Given exercise –
Rewrite the rows from the line containing "Task: Open the Documentation link" through the end of the rows, changing "GUI agent" to "screen agent" and leaving everything else unchanged.

+===+

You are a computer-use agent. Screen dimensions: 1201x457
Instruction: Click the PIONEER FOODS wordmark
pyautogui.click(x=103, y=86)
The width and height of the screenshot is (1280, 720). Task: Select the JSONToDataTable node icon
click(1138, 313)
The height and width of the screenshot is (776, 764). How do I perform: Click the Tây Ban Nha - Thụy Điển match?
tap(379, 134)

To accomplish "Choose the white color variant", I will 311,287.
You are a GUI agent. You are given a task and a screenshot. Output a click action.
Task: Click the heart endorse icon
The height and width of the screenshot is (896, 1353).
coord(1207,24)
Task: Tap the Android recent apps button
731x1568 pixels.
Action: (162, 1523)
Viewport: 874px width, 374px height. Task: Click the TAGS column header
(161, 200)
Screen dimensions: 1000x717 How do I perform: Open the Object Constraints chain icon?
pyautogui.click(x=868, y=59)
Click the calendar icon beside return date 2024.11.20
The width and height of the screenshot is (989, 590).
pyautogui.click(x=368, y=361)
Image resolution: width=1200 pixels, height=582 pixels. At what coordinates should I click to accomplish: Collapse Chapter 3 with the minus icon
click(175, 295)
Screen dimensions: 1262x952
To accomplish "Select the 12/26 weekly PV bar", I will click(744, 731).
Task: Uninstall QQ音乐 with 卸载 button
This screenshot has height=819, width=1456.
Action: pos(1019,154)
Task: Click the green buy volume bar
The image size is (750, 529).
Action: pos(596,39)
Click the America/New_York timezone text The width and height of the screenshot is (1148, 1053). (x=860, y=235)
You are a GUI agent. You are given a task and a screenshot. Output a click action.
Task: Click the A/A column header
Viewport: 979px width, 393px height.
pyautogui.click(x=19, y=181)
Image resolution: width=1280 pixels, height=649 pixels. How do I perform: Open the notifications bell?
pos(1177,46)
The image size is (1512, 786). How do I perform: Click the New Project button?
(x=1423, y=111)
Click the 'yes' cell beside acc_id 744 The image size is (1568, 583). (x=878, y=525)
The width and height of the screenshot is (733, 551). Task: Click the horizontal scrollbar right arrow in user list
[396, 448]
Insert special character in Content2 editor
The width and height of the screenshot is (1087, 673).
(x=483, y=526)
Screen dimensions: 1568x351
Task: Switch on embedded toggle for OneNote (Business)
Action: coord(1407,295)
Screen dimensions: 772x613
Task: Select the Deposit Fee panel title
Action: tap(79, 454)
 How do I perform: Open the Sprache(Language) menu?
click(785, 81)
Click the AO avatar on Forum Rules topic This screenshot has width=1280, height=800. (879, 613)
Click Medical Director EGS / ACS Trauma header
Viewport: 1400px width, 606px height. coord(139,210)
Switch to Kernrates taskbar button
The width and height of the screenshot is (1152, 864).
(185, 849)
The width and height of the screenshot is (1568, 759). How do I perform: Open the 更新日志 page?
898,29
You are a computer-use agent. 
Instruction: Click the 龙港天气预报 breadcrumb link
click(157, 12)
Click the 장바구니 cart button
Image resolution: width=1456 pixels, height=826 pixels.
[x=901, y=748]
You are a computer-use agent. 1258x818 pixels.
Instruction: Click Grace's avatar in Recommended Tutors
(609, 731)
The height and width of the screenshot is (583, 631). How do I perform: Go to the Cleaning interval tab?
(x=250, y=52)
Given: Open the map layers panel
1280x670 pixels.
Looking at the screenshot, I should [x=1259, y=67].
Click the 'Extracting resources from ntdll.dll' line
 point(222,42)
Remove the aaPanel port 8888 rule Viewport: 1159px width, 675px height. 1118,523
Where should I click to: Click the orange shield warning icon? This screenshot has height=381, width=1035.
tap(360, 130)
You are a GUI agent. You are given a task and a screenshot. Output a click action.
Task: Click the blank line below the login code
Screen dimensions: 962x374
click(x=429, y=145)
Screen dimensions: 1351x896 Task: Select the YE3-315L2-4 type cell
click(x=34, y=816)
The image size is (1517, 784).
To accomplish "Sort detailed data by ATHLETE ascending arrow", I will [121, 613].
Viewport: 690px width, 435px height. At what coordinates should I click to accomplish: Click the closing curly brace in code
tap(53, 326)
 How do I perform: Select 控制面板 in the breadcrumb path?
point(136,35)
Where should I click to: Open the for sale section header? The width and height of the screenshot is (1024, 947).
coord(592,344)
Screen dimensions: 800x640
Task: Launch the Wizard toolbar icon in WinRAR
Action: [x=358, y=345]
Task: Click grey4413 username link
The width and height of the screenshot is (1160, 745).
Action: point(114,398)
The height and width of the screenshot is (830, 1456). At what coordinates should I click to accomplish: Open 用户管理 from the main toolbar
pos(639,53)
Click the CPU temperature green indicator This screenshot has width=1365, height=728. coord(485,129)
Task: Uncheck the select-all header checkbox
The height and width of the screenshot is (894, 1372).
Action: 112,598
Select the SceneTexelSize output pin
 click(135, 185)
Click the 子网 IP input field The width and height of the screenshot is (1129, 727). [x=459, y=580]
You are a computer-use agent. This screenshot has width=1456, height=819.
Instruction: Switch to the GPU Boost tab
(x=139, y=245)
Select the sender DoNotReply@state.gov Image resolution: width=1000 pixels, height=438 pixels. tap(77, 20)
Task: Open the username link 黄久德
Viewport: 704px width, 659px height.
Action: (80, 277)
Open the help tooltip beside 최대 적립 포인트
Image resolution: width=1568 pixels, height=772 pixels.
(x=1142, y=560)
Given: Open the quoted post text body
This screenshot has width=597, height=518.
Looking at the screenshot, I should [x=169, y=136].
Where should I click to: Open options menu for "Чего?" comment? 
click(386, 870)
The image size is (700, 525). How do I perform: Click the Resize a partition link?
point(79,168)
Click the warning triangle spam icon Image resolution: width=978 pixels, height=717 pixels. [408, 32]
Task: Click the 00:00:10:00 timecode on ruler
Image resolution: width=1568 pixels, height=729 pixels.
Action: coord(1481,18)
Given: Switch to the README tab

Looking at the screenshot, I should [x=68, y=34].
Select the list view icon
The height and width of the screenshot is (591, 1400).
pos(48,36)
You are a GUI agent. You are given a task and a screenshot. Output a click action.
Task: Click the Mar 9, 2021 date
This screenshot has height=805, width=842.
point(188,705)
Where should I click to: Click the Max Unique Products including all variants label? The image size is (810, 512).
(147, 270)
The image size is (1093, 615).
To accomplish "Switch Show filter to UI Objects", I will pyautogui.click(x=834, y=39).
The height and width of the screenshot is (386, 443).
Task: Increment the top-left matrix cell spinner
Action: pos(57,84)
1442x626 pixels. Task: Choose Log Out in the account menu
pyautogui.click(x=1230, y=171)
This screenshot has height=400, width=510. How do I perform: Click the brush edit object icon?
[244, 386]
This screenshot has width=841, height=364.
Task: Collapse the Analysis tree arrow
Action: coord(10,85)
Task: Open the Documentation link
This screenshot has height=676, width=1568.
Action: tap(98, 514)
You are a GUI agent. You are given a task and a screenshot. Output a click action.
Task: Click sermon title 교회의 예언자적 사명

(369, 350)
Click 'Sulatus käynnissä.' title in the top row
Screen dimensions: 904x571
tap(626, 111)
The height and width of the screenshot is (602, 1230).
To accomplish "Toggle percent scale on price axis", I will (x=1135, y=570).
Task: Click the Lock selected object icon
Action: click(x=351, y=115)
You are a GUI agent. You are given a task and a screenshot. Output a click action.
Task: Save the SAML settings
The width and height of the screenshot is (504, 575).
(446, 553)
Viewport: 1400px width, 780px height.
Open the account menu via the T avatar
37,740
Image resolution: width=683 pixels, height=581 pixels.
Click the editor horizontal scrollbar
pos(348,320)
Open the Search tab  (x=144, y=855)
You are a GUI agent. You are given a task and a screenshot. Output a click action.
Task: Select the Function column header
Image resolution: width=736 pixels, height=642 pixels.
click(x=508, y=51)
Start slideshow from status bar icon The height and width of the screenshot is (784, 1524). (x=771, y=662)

+===+

Answer for the task –
Task: Open the Documentation link
This screenshot has height=676, width=1568.
Action: tap(98, 514)
You are a screen agent. You are given a task and a screenshot. Output a click action.
Task: Click sermon title 교회의 예언자적 사명

(369, 350)
Click 'Sulatus käynnissä.' title in the top row
Screen dimensions: 904x571
tap(626, 111)
The height and width of the screenshot is (602, 1230).
To accomplish "Toggle percent scale on price axis", I will (x=1135, y=570).
Task: Click the Lock selected object icon
Action: click(x=351, y=115)
You are a screen agent. You are given a task and a screenshot. Output a click action.
Task: Save the SAML settings
The width and height of the screenshot is (504, 575).
(446, 553)
Viewport: 1400px width, 780px height.
Open the account menu via the T avatar
37,740
Image resolution: width=683 pixels, height=581 pixels.
Click the editor horizontal scrollbar
pos(348,320)
Open the Search tab  (x=144, y=855)
You are a screen agent. You are given a task and a screenshot. Output a click action.
Task: Select the Function column header
Image resolution: width=736 pixels, height=642 pixels.
click(x=508, y=51)
Start slideshow from status bar icon The height and width of the screenshot is (784, 1524). (x=771, y=662)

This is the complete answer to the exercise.